More tablets than personal computers (PCs) will be shipped in the last quarter of this year, according to forecasts from research firm IDC. By 2015, tablets will overtake full-year PCs shipments by a smidge, and by 2017, they will outsell their clunkier counterparts by five to four.
This was inevitable. Tablets already outsell laptops in the US and China; that is set to go global this year. Tablets also drive more web traffic than mobile phones, of which there are many, many more. The reason tablets are so popular is that they finally give consumers the choice of not owning a full-featured computer.
Think about this way: The music industry long relied on the format of an album to pad out the few good songs with some filler tunes, which could then be sold at a decent price. Since singles tended to be priced at a premium relative to an album, buyers paid a few dollars more for the whole set instead. Then iTunes came along and destroyed that model by selling every song at 99 cents. No more premium, no more bundling.
The same thing is happening to computing. Most people do not need full-service computers to accomplish their day-to-day tasks. Reading, emails, entertainment, and communication can all be easily carried out without a keyboard or mouse. A desktop is useful in an office environment, and a laptop is great for work on the move. But for everything else, a tablet will suffice. If you need a keyboard, you can buy one at a marginal cost. Ditto a mouse. It’s still cheaper than buying a full-fledged computer. As with budget airlines, there is no need to pay for accoutrements you don’t need.

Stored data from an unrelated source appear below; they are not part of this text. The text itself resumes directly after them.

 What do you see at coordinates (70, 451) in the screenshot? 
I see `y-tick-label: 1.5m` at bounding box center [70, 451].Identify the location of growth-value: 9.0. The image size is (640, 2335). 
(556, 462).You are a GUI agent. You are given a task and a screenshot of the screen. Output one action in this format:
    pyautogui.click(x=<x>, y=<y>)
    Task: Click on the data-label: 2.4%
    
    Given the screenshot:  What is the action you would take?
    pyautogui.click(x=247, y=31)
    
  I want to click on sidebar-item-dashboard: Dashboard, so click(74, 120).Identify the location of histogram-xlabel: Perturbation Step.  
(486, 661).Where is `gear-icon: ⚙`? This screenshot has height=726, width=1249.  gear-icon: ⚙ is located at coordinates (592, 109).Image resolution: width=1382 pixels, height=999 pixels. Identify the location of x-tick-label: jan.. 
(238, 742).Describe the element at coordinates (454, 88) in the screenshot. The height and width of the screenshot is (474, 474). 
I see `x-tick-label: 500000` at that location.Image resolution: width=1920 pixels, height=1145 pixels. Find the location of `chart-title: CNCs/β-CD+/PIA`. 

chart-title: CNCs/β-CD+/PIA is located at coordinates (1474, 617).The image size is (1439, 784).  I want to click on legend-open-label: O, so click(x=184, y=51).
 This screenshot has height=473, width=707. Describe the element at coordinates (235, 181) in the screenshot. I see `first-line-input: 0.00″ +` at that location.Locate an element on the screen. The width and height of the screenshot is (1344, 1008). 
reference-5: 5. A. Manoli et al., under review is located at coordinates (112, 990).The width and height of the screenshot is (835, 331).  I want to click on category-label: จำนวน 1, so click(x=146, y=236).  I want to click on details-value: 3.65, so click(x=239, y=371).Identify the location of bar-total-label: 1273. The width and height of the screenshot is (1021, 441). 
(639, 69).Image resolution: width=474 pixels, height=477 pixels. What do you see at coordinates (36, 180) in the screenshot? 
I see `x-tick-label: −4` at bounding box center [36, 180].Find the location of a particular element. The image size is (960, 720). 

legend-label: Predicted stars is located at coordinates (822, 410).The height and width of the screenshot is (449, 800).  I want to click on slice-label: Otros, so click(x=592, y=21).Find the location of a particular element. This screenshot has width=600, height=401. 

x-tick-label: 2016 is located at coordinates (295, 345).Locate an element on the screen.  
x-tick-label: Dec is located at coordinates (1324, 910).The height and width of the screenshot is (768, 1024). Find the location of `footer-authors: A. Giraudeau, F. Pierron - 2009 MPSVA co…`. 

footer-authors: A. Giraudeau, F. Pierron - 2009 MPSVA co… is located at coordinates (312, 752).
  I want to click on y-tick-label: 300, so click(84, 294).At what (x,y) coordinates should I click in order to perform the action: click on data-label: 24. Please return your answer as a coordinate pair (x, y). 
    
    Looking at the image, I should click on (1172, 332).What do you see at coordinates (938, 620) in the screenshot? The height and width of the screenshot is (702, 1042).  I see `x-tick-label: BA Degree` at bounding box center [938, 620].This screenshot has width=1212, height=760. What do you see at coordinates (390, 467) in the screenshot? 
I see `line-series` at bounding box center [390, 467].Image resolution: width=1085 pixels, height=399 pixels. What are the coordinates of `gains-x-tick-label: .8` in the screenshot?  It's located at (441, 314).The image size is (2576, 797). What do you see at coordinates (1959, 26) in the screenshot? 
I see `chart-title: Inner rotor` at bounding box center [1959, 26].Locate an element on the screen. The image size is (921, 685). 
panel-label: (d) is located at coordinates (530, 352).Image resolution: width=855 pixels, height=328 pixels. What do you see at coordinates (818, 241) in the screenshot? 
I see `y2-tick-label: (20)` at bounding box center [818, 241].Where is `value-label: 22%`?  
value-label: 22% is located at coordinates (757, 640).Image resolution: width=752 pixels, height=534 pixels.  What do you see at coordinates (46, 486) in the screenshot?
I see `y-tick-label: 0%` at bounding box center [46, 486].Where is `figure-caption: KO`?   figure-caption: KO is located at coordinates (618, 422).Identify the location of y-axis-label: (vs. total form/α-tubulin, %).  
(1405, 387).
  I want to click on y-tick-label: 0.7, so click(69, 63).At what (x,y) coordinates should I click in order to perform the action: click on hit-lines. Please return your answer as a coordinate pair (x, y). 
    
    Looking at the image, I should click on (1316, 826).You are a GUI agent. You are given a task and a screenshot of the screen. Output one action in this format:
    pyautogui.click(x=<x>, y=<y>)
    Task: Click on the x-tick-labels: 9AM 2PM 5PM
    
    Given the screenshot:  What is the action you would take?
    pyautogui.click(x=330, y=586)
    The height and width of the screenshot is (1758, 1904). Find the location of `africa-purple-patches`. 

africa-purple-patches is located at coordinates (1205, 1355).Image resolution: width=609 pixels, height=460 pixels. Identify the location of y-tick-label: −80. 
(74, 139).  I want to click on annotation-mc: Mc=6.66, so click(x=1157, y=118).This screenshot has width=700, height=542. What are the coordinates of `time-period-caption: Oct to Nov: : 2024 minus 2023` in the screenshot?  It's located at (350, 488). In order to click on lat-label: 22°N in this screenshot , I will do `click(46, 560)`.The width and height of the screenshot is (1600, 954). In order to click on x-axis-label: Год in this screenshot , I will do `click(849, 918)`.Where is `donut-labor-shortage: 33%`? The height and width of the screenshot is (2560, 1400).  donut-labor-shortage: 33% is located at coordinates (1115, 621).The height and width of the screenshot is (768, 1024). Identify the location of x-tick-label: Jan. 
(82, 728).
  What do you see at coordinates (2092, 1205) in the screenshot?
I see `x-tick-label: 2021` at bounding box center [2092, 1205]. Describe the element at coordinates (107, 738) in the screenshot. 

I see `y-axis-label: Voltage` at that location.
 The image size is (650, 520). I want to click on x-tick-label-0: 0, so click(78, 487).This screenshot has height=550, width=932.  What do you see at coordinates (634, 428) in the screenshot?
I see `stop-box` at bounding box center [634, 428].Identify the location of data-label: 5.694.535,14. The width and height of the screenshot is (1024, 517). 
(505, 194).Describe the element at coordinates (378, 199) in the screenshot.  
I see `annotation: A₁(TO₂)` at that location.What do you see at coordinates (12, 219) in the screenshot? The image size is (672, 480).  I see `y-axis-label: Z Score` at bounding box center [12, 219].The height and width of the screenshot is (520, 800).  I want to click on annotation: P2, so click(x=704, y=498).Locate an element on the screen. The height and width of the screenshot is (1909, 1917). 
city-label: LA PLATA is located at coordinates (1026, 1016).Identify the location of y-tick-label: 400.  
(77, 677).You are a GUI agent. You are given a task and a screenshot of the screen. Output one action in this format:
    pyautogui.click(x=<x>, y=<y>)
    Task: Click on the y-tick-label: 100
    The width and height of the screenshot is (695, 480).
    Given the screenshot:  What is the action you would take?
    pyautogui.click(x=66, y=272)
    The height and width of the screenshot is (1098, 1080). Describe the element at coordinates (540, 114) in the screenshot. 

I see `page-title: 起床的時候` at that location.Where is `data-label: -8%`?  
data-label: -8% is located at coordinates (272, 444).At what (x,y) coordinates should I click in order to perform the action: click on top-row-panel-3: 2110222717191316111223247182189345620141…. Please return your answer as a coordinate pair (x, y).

Indeed, just as budget airlines spawned new add-ons that would never have existed on full-service airlines (priority boarding, for example), the tablet (and the smartphone) are spawning a new generation of peripherals that depend on it to serve as a hub for their existence. Witness the smartwatch, eyeglasses, TV controllers, and camera lenses. Little surprise, then, that PCs are becoming a niche market. It was past time.